Лана радостно схватила фамильный серебряный портсигар и исчезла. Я показал пани Серафине большой палец. В ответ она показала мне три и шепнула слово "партитуры", после чего устало махнула рукой, прощаясь, и закрыла глаза.
Эпилог (примерно год спустя)
(Понимаю, что в рассказах не бывает, но пусть будет.)
Сижу, никого не трогаю, рассматриваю черную капельку микрофона, возвышающуюся над столом на длинном стебле, словно глаз любопытного краба.
Лампа с оранжевым абажуром наполняет комнату теплым (чуть не сказал "ламповым") светом. А за окнами зима. Сегодня особенно мерзкая. С метелью. Задубел, як цуцик, пока от универа до дома дошел. Еле отогрелся. Наверное, ограничусь одним часом чтения. И, по законам аварской логики, в зимнюю стужу будем читать о весне и жарких странах. Я включил запись аудио на своем наградном смартфоне, привычно скользнул в транс и перед моими глазами открылась книга. Да, когда-то читаная книга, а не экран монитора. Как выяснилось, в трансе я вспоминаю и мерцание монитора с частотой 60 Герц. Жутко утомляет. И печатать вслепую — тоже тяжко. Оптимально зачитать текст монотонным голосом, практически не интонируя, а потом прогнать файл через распознаватель. Все равно тексту требуется редактура и правка. В том числе, чтобы привести в соответствие с реалиями. Например, переименовать грузовики в грузовозы, и в мобили — авто. Мелочи царапают сильнее. Я слегка наклонился к выносному микрофону и начал:
— Однажды весною, в час небывало жаркого заката, в Москве, на Патриарших прудах, появились два гражданина...
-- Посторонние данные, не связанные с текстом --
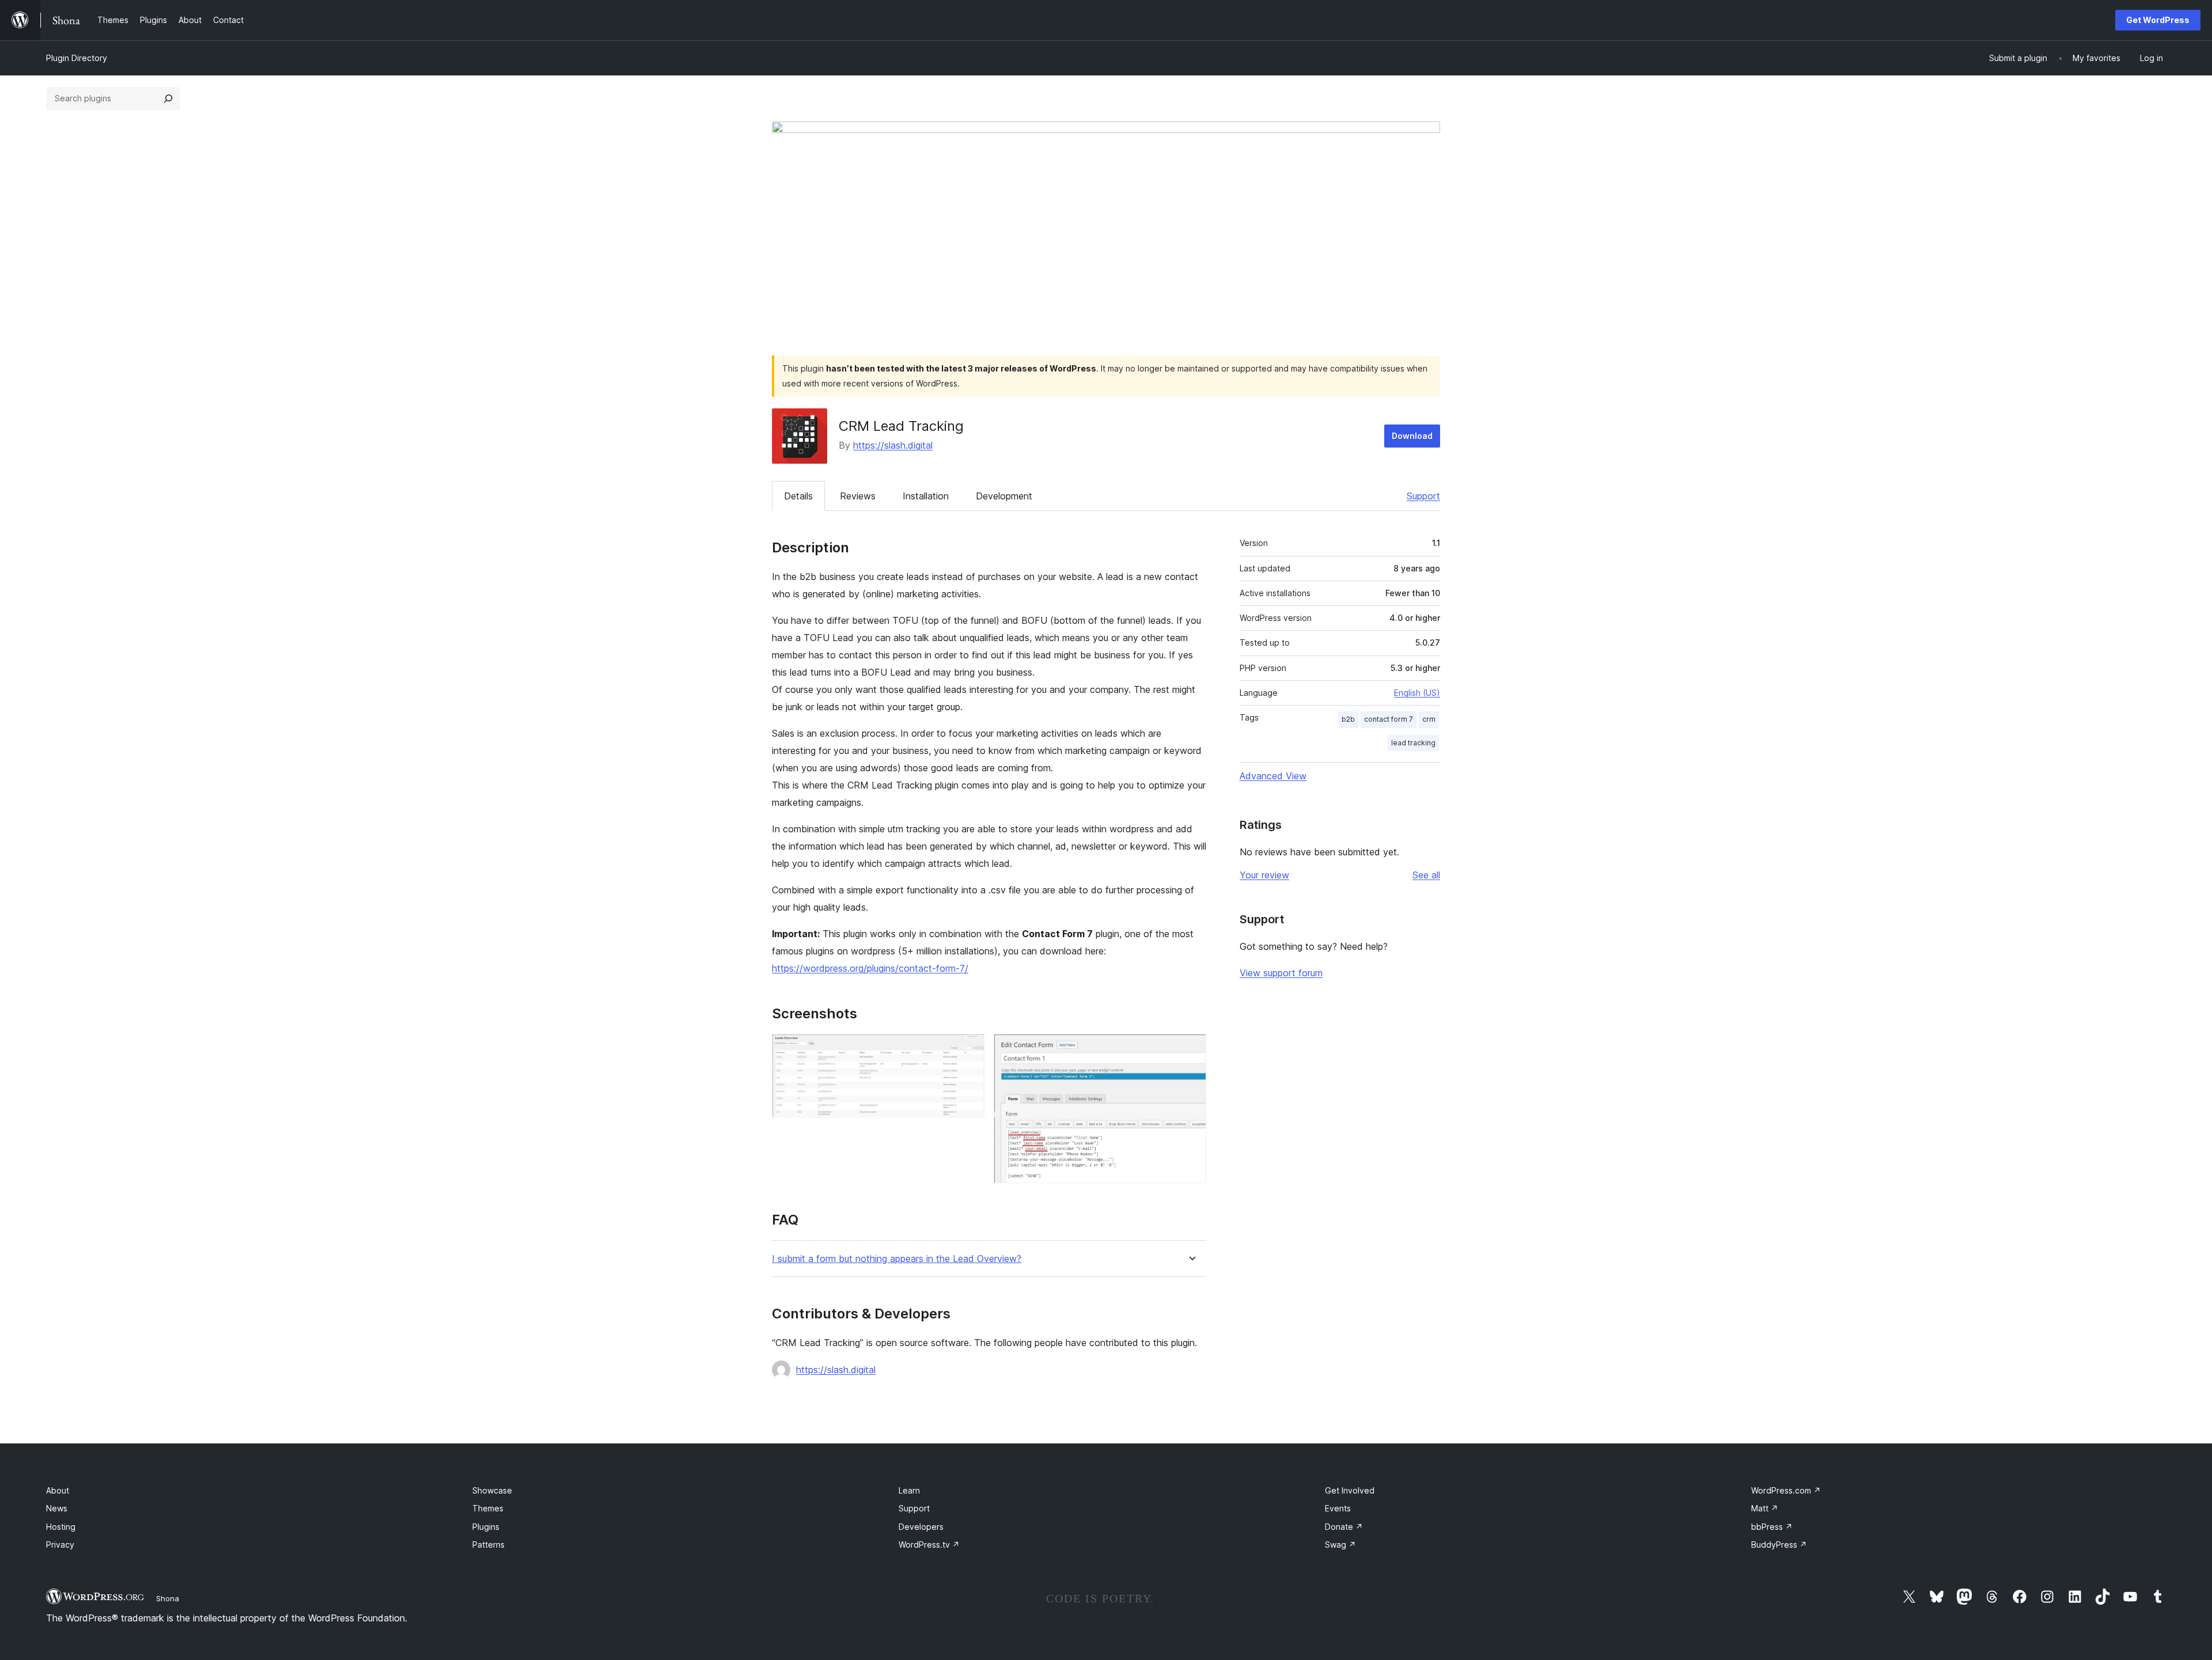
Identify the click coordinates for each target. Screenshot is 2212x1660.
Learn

Еще достоинство такого метода "овеществления воспоминаний" — можно параллельно размышлять. Даже нужно, чтобы текст читался автоматически. Профессиональным секретарям-машинисткам этот секрет известен. Теперь вот я пользуюсь.
Меня сильно зацепили слова пани Серафины о Золотом Фонде Человечества. Тут некстати еще вспомнилась теория Вернадского о ноосфере. Сфере Знаний, инфополе, эфире — называйте, как хотите! Ее ведь наполняют не только книги, стихи, музыка и научные открытия из Золотого Фонда. Куда больше там того, что даже на "складбище" отправить стыдно. И ЗФЧ — последний бастион защиты ноосферы от глобального потупения. Поэтому, если можно его пополнить — это необходимо делать. Даже если шанс один на миллион.
Что же касаемо денег, то ведь есть еще "серебряный фонд человечества" и "медный", и "железо-никелевый". И на них тоже можно заработать пенензев.
Вот поэтому я стараюсь каждый день хоть по часу, но проводить перед микрофоном или за правкой текстов, жалея, что не был полиглотом. Хорошо, хоть, в стремлении приблизить свой "литературный" английский к своему же отличному "техническому", пытался читать книги на языке оригинала.
Поэтому сейчас в Британике из популярных становятся культовыми романы о Плоском Мире некоего сетевого автора, о котором известен только псевдоним: Терри Пратчетт. Ведь "один шанс на миллион выпадает девять раз из десяти", не правда ли?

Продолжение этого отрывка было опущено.